== WORKING DATA
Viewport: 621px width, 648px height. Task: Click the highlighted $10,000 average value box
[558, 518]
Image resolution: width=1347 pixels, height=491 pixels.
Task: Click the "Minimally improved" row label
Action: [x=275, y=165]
====
EXERCISE OBJECTIVE:
Return each line of the records above unchanged, keeping every character and the original order.

REPLY:
Viewport: 621px width, 648px height. Task: Click the highlighted $10,000 average value box
[558, 518]
Image resolution: width=1347 pixels, height=491 pixels.
Task: Click the "Minimally improved" row label
Action: [x=275, y=165]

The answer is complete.